_AIM OF THE TASK_
From the entries, copy each line that includes "agent".

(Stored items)
──────────────────────────────

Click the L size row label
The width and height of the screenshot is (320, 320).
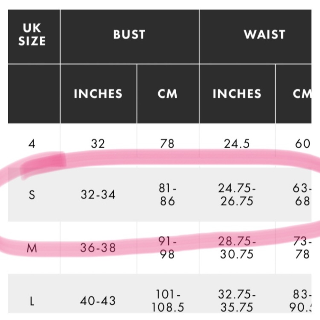(x=32, y=301)
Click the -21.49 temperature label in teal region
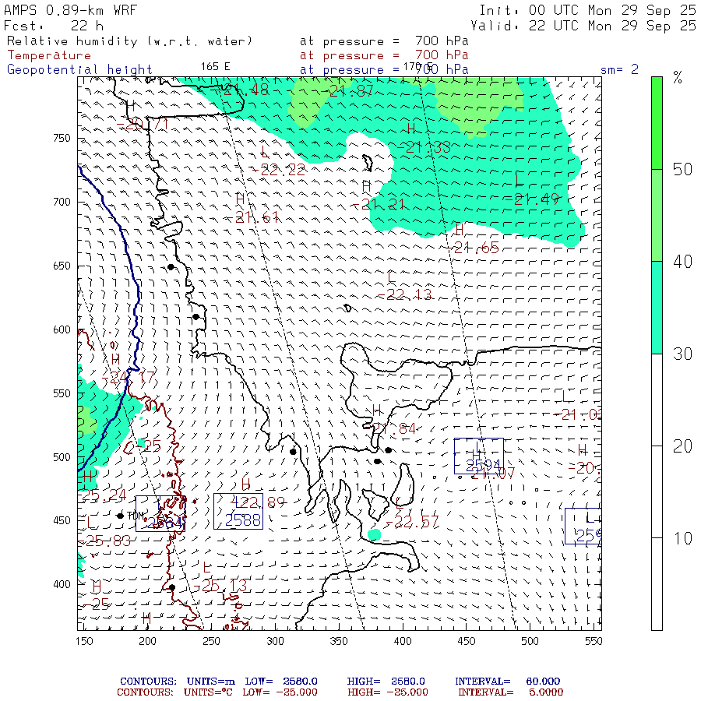 pyautogui.click(x=531, y=199)
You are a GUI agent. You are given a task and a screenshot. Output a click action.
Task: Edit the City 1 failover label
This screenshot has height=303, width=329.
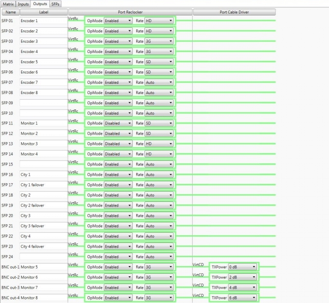43,185
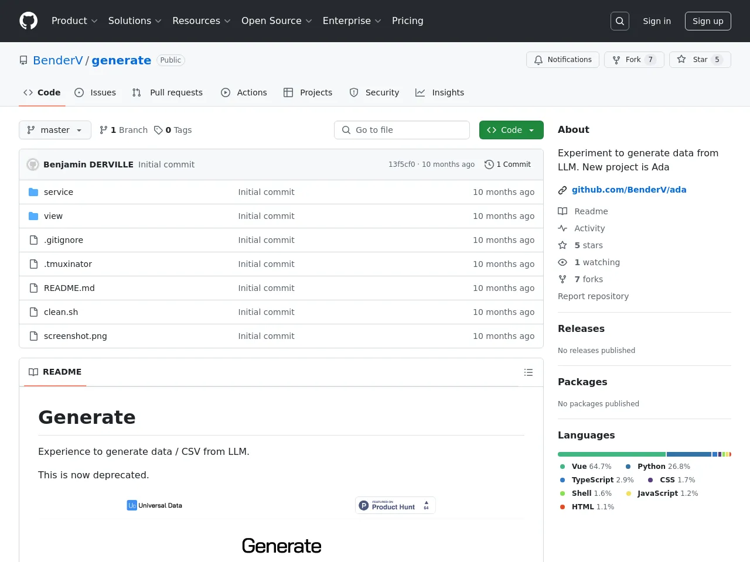Click the Go to file search field
Viewport: 750px width, 562px height.
click(x=402, y=130)
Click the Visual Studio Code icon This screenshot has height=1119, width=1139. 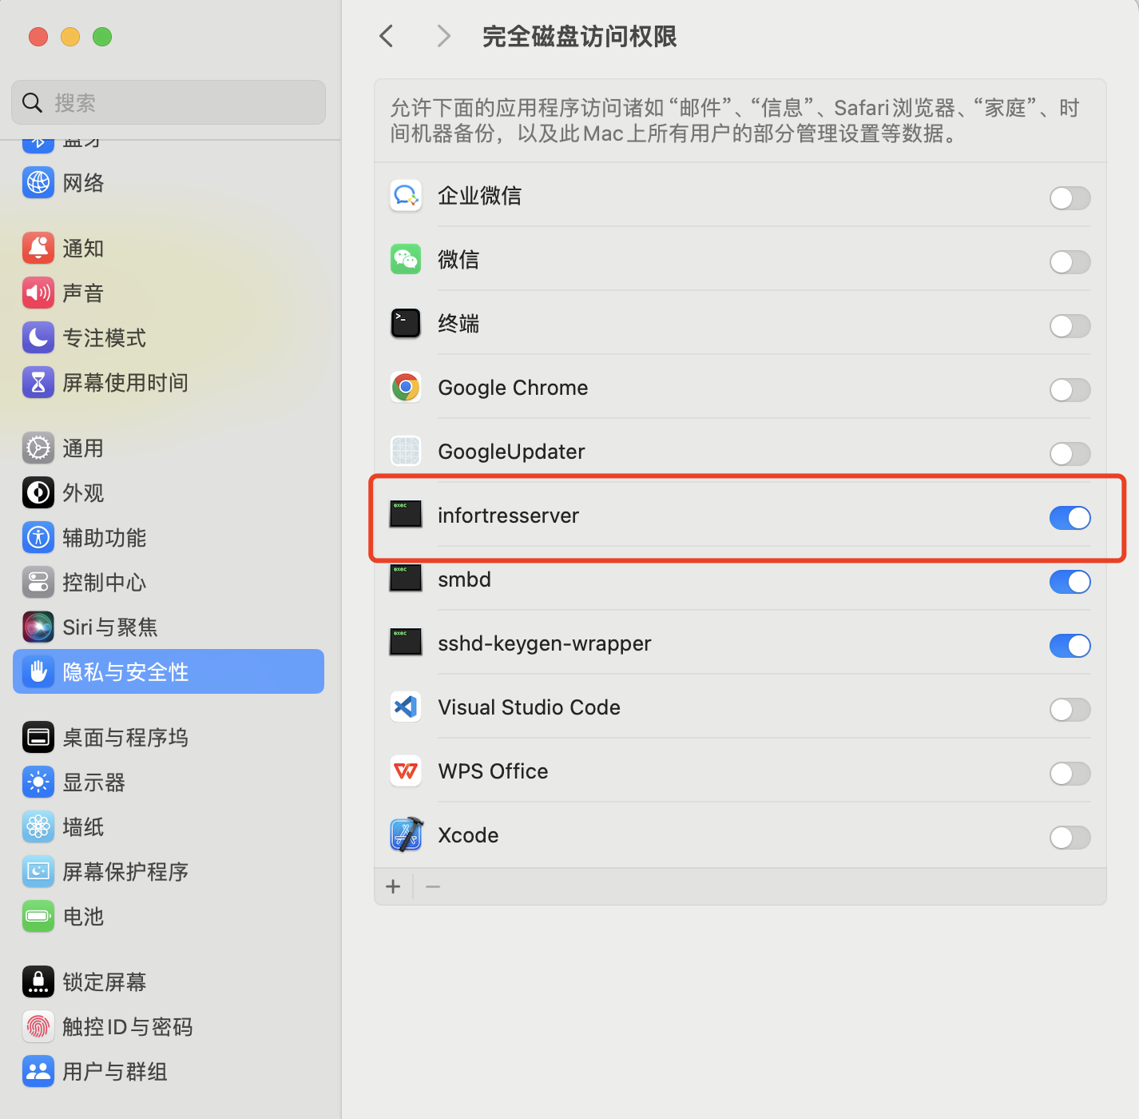[x=406, y=707]
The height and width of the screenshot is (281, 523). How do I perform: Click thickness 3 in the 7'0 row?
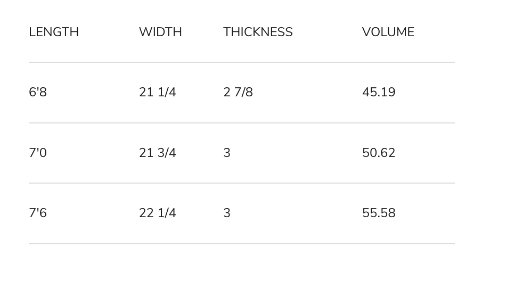[227, 153]
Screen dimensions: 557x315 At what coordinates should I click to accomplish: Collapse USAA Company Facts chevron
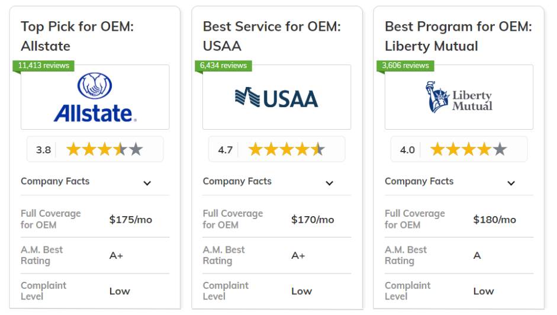(x=329, y=183)
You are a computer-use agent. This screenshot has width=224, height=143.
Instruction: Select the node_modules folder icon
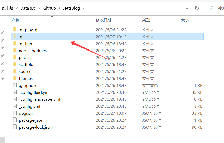point(15,51)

──────────────────────────────

_THE COMPLETED TASK_
You are a GUI agent. You are given a task and a screenshot. Output a click action.
You are a computer-use agent. This screenshot has width=224, height=143.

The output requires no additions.